Saved data entries
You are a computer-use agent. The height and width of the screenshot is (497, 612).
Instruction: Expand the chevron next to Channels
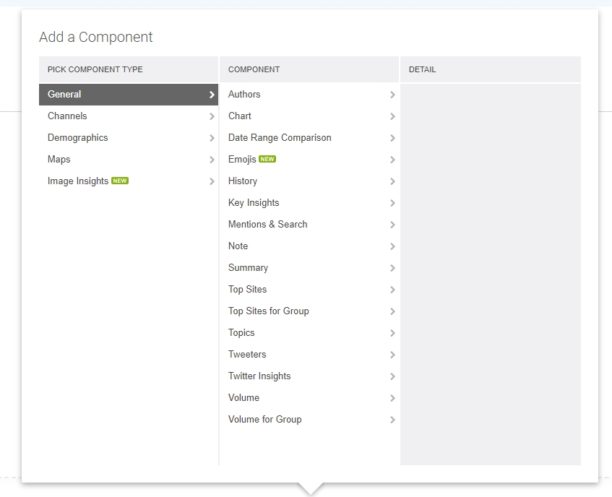(212, 116)
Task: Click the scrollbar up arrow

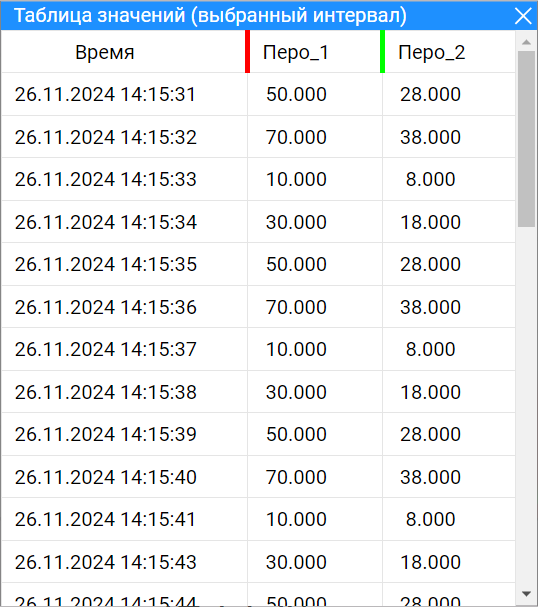Action: (x=526, y=42)
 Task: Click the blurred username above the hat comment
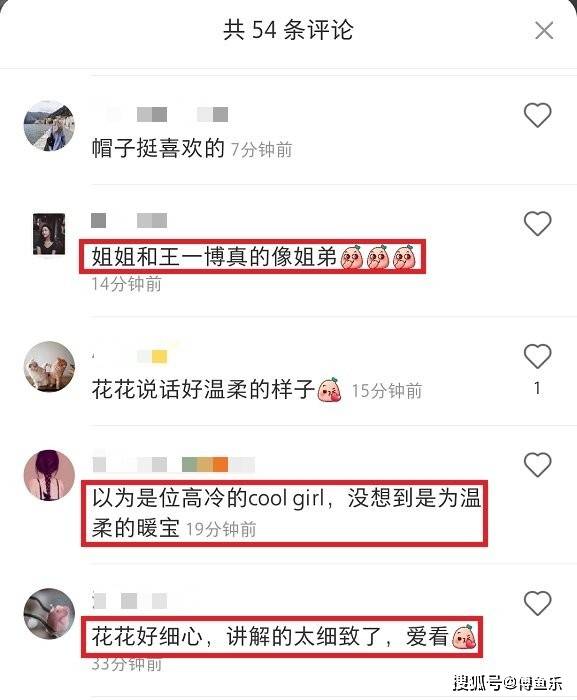pyautogui.click(x=161, y=114)
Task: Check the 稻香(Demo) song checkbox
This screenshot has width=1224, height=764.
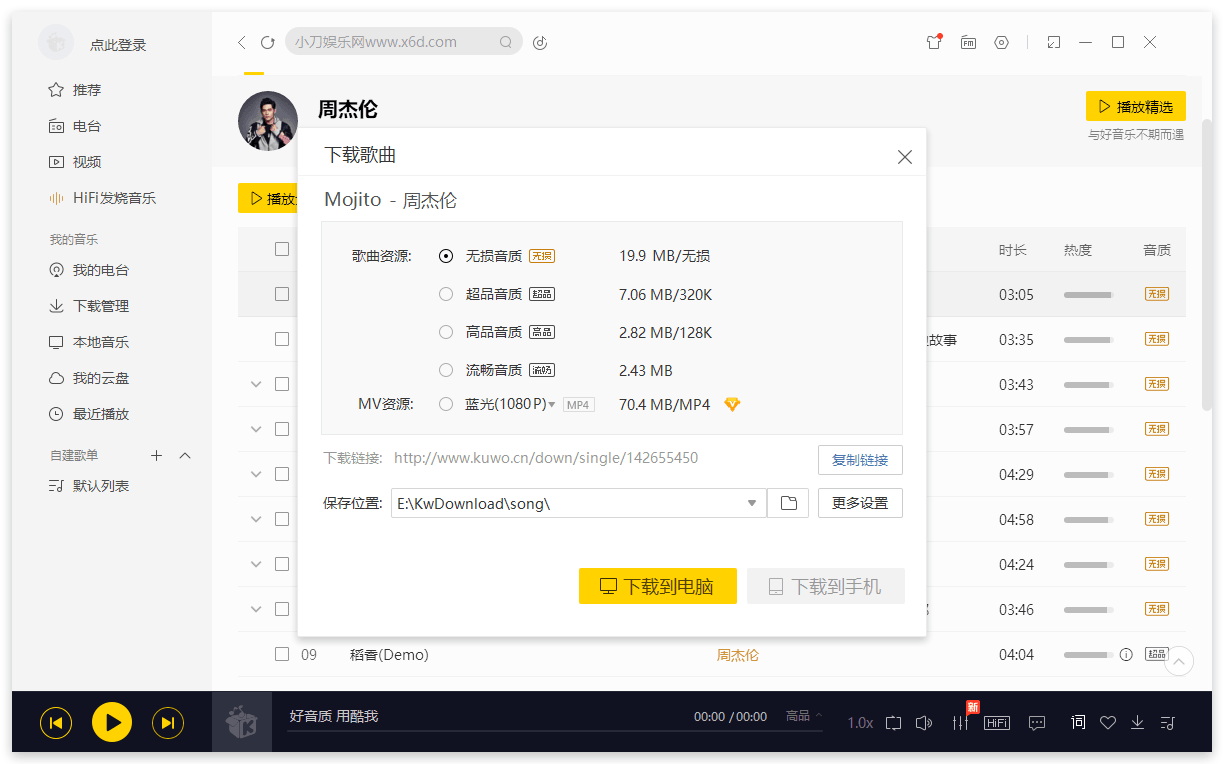Action: pyautogui.click(x=282, y=654)
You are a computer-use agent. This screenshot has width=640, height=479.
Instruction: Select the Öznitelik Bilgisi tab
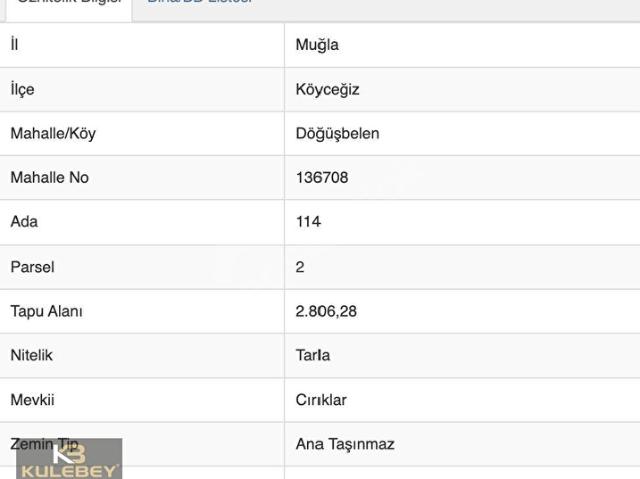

DIRECTIONS FOR THIS TASK: Return every line in the records that includes the string "agent".

TASK RESULT:
You are a computer-use agent. The height and width of the screenshot is (497, 612).
You are a computer-use agent. This screenshot has width=640, height=479.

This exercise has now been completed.